ABD yönetimi, Çin ile egemenlik tartışması yaşayan Tayvan'a değeri yaklaşık 11 milyar dolar olan kapsamlı bir silah satış paketini resmen onayladığını duyurdu. Satış, eski Başkan Donald Trump'ın Ulusa Sesleniş konuşması sırasında kamuoyuna açıklandı.
Dev Silah Paketinin İçeriği
Dışişleri Bakanlığı tarafından açıklanan paket, Tayvan'ın savunma kapasitesini önemli ölçüde artırmayı hedefliyor. Pakette yer alan başlıca sistemler şunlar:
- 82 adet HIMARS (Yüksek Hareketlilikli Topçu Roket Sistemi)
- 420 adet ATACMS (Kara Taktik Füze Sistemleri)
- 60 adet Howitzer topçu sistemi ve ilgili ekipmanlar
- Çeşitli insansız hava araçları (İHA)
- Javelin ve TOW tanksavar füzeleri
- Harpoon füzeleri için yenileme kitleri
- Helikopter yedek parçaları ve askeri yazılımlar
Toplam değeri 10 milyar doları aşan bu paket, son yıllardaki en büyük askeri satışlardan biri olarak kayıtlara geçti.
Çin'den Sert Tepki ve Uyarılar
Satış haberi, Pekin yönetiminden anında ve sert bir tepkiyle karşılandı. Çin Tayvan İlişkileri Ofisi Sözcüsü Çın Binhua, yaptığı yazılı açıklamada, bu adımı şiddetle kınadı.

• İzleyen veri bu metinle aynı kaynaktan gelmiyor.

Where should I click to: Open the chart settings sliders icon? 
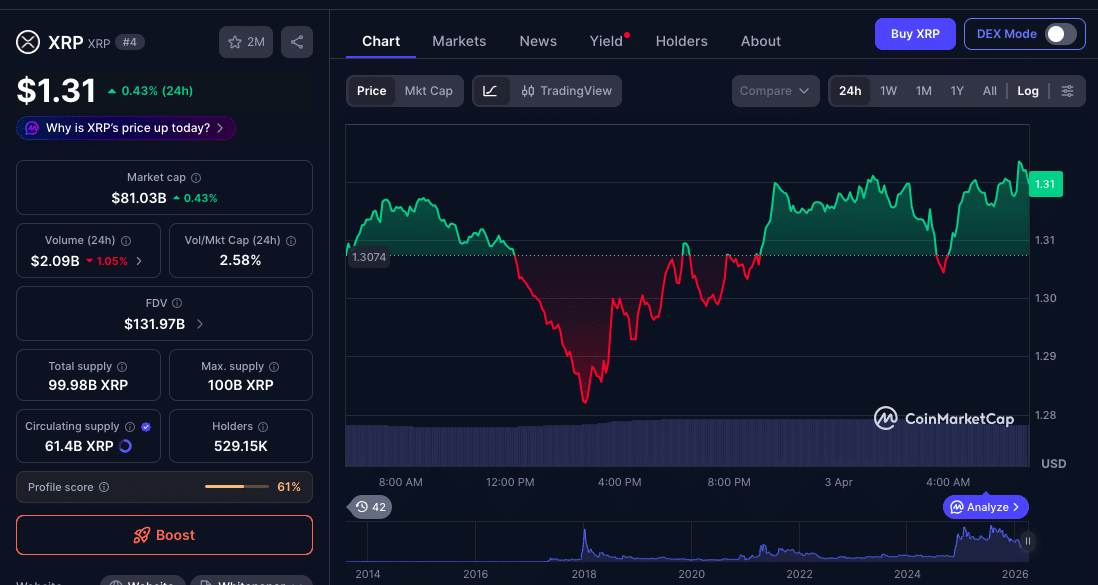pyautogui.click(x=1067, y=90)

Çın, ABD'nin bu hamlesini "Çin'in iç işlerine aleni müdahale" ve ülkesinin egemenlik ile güvenlik çıkarlarına zarar veren bir eylem olarak nitelendirdi. Sözcü, satışın, "tek Çin" ilkesini ve Çin-ABD ilişkilerinin temelini oluşturan "Üç Ortak Bildiri"yi ihlal ettiğini vurguladı.
Özellikle, ABD'nin 17 Ağustos 1982 tarihli ortak bildiride yer alan ve Tayvan'a silah satışını "kademeli olarak azaltma" taahhüdüne aykırı hareket ettiğine dikkat çekildi. Çın, ABD'ye Tayvan'ı silahlandırarak Ada'daki ayrılıkçıları destekleme politikasına derhal son verme çağrısı yaptı.
Tayvan Yönetimine Sert Mesaj
Sözcü Çın, açıklamasında Tayvan'daki iktidar partisi Demokratik İlerici Parti (DPP) yönetimine de doğrudan seslendi. Bağımsızlığı güç kullanarak aramanın Tayvan'ı bir "barut fıçısına" dönüştüreceği uyarısında bulunan Çın, halkı adeta cephede kaybedilecek asker olarak görmenin en büyük zararı Tayvan vatandaşlarına getireceğini ifade etti.
Bu gelişme, 18 Aralık 2025 tarihinde yaşandı ve ABD ile Çin arasındaki gerilimi yeniden tırmandıran önemli bir diplomatik ve askeri kriz olarak kayda geçti.